Fr, 24. November 2017

Kämpferische Worte

04.11.2009 17:33

Quelle-Betriebsrat im Talk: „Wollen eine Entscheidung!“

Wenn am Donnerstag deutsche Lkw in Linz Textilien abladen, ist der Engpass für Quelle Österreich vorbei. Nächste Woche wird noch eine Lieferung erwartet. Bis dahin wollen die 1.040 Quelle-Mitarbeiter eine Entscheidung, wie es mit dem Konzern weitergeht. Dass man trotz voller Bestellbücher und nach guten Jahren vor dem Aus steht, ist für die Mitarbeiter ohnehin unverständlich. "Wir fürchten uns aber vor gar nix", gibt sich Betriebsrats-Chef Felix Hinterwirth kämpferisch.
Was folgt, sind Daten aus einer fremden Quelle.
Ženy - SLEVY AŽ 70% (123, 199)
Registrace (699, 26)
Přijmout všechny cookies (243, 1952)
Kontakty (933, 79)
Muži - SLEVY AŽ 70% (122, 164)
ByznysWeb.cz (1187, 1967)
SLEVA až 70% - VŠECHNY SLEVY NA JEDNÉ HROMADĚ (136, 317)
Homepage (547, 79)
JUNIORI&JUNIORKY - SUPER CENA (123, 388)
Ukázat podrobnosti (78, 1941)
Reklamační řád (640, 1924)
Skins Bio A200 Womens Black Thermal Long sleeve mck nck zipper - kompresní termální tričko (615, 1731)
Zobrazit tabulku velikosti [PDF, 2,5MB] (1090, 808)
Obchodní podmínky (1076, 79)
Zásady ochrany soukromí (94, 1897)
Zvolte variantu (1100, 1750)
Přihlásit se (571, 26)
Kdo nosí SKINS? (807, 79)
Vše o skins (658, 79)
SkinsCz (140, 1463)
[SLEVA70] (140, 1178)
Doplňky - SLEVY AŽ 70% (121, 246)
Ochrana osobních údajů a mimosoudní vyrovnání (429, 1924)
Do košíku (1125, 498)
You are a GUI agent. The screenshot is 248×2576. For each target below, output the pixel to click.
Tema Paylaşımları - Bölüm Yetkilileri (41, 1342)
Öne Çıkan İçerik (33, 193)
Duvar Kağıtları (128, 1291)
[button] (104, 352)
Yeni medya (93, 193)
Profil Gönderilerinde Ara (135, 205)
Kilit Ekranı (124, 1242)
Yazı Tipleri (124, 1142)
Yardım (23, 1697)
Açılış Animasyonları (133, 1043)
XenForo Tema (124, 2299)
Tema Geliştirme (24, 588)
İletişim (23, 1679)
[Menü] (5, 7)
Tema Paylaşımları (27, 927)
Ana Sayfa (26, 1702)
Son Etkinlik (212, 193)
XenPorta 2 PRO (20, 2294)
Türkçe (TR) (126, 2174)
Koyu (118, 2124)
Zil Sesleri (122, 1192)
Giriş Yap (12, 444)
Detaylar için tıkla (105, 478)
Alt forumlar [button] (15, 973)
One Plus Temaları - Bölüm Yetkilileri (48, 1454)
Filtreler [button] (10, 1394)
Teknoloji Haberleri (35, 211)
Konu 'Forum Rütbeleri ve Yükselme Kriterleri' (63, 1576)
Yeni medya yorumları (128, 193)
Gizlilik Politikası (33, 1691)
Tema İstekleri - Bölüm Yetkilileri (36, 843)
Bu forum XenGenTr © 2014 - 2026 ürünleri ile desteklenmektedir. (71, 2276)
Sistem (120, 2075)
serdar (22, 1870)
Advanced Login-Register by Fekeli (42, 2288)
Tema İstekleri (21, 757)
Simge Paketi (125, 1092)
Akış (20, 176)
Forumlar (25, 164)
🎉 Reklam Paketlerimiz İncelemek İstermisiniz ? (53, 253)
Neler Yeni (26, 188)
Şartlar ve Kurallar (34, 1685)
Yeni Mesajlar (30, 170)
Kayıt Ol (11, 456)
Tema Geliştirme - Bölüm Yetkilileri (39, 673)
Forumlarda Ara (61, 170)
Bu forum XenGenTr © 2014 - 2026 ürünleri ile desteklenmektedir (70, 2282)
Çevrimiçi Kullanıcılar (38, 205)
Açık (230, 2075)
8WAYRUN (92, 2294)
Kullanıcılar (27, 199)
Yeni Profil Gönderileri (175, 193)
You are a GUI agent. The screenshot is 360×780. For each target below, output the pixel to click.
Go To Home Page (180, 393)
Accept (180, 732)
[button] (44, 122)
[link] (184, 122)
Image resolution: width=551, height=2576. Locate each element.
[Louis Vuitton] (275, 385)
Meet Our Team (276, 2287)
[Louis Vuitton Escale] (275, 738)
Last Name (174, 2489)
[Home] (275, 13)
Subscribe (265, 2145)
"Krone": Es gibt angeblich mehrere Interessenten für Quelle Österreich. Wer sind diese?
Felix Hinterwirth: Das werden wir erfahren, wenn etwaige konkrete Fortführungspläne am Tisch sind. Wir hoffen, dass dies noch in dieser Woche passiert. Die Leute wollen eine Entscheidung. Ein Dreivierteljahr Ungewissheit ist mehr als genug.

"Krone": Aber es ist auch für eine Insolvenz alles vorbereitet.
Felix Hinterwirth: Das sind Hausaufgaben, die natürlich gemacht wurden. Da gehört der Insolvenzplan des AMS genauso dazu. Für den schlimmsten Fall ist alles vorbereitet.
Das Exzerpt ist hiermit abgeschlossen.